-- TEXT --
┏━━
These books are full of moral lessons that would be new to third graders but no one else. Kel never developes a relationship with Alanna which would add some depth to the plot. If you are interested in a good fantasy story with strong female characters then read The Song of the Lioness, don't read this series.
Submitted by Avalon of the Pirates Swoop
(Nov 30, 2003)
I started reading Tamora Pierce when I was sleeping over at a friend of mine's house who was visiting from England. I found Alana: The First Adventure and I couldn't put it down. I found the three other books at my local library and I thought that it ended there with Lioness Rampant, but I was so surprised when I started reading her other books, particularly Wild Magic, to realise that the story didn't end, but continued with Daine!!
I was so happy for another Lady Knight. I was so especially glad that Kel seems so...real. She doesn't have the Gift, like Alana, nor does she have Wild Magic. But she continues going, pushing herself to the limit, no matter how many times she's told that she can never be a knight.
I think my opinion is put well by Lady Alana in Protector of the Small: Squire -
"I had the magic, don't you see, and the hand of the Goddess on me. Everyone could and did say that I was a freak, one of those once-a-century people. No one else needs to strive for what I did, because they couldn't reach it. But you, bless you, you are real. Those girls watched you, and talked about your style in the saddle, and the things you did. They swore they'd take up archery, or riding, or Shang combat, because you had shown them it was all right. I was so proud."
┗━━
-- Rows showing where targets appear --
┏━━
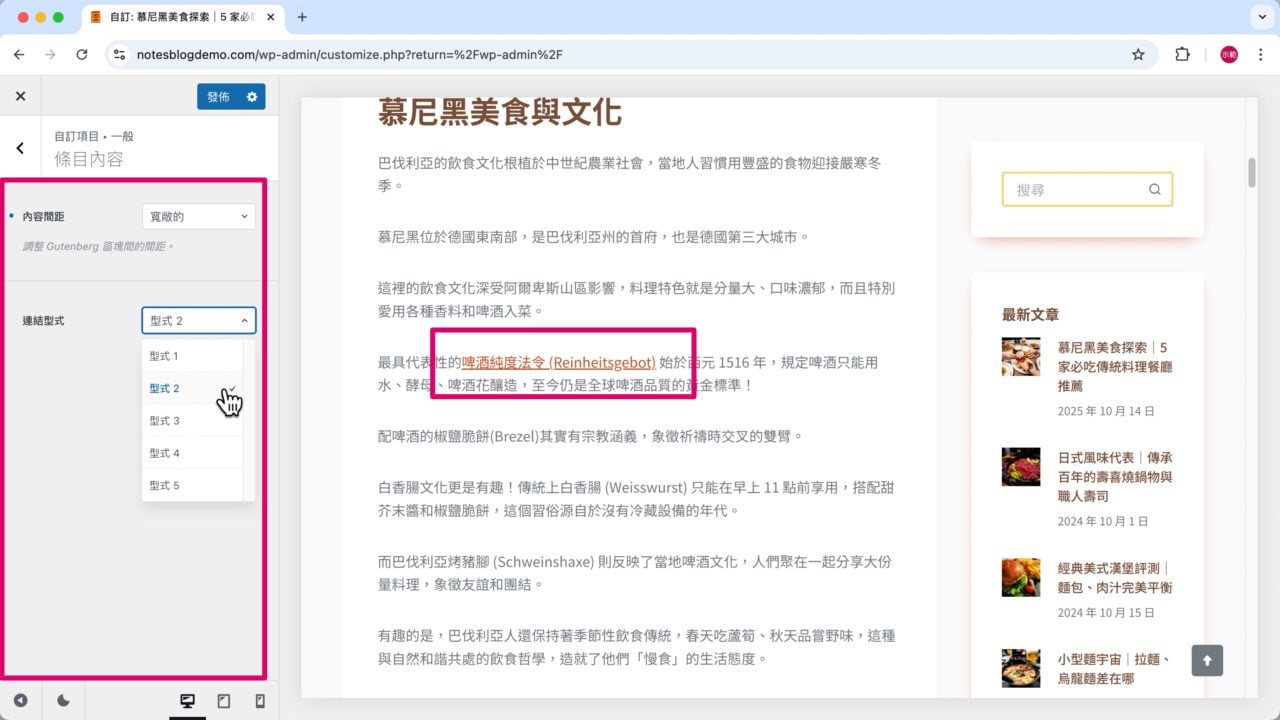Click the browser reload icon
This screenshot has height=720, width=1280.
point(83,55)
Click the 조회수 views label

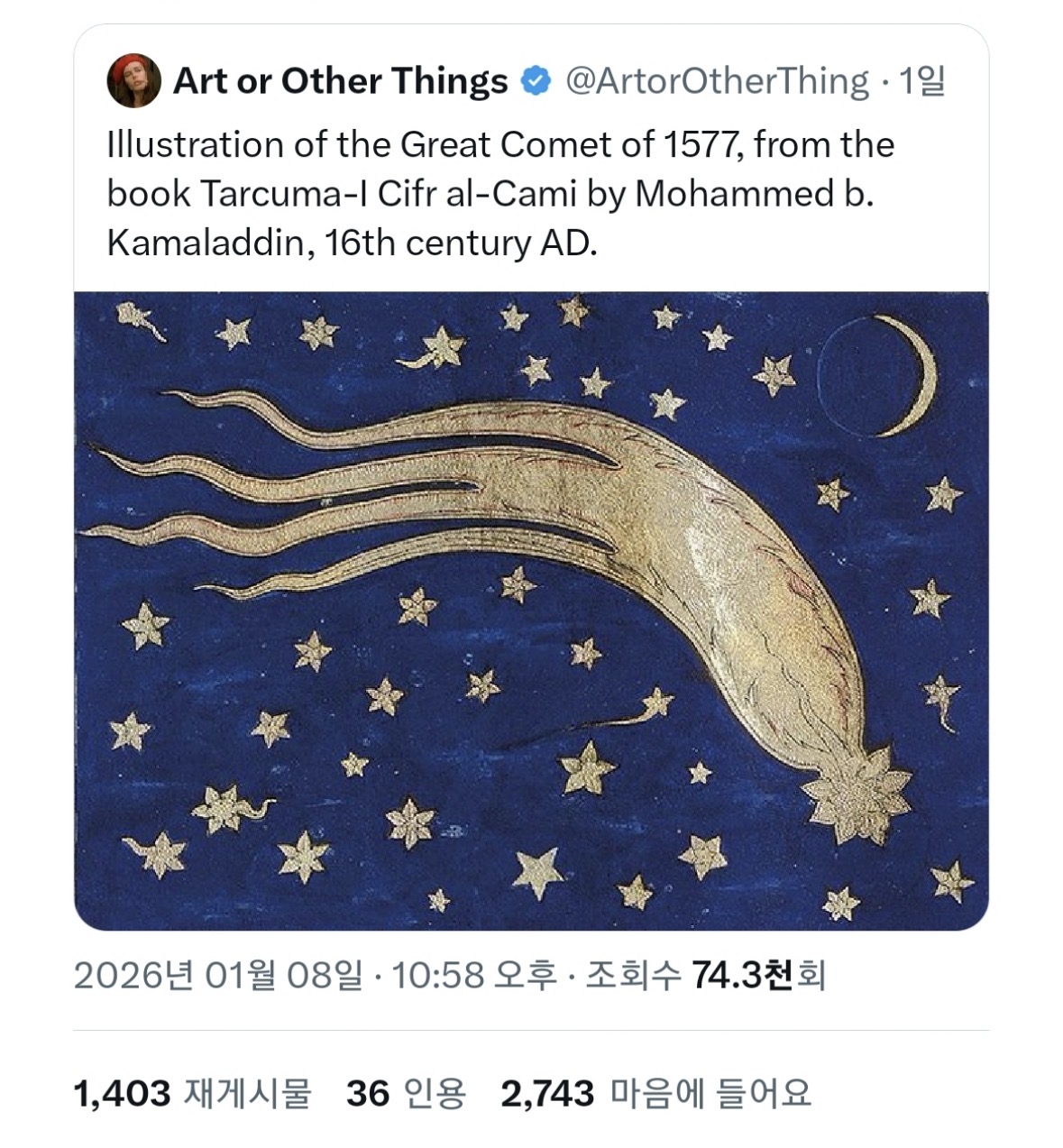[633, 975]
┗━━
-- JOB 1 --
Answer these from the book reviews:
(a) What book did the reviewer find at a friend's house and couldn't put down?
(b) What two things does Kel not have, according to the reviewer?
(c) In the quoted passage, what three things did the girls swear they would take up?
-- JOB 2 --
Please repeat everything in the book reviews from "I was so happy" down to "be a knight.".

-- FINAL ANSWER 1 --
(a) Alana: The First Adventure
(b) The Gift and Wild Magic
(c) Archery, riding, and Shang combat

-- FINAL ANSWER 2 --
I was so happy for another Lady Knight. I was so especially glad that Kel seems so...real. She doesn't have the Gift, like Alana, nor does she have Wild Magic. But she continues going, pushing herself to the limit, no matter how many times she's told that she can never be a knight.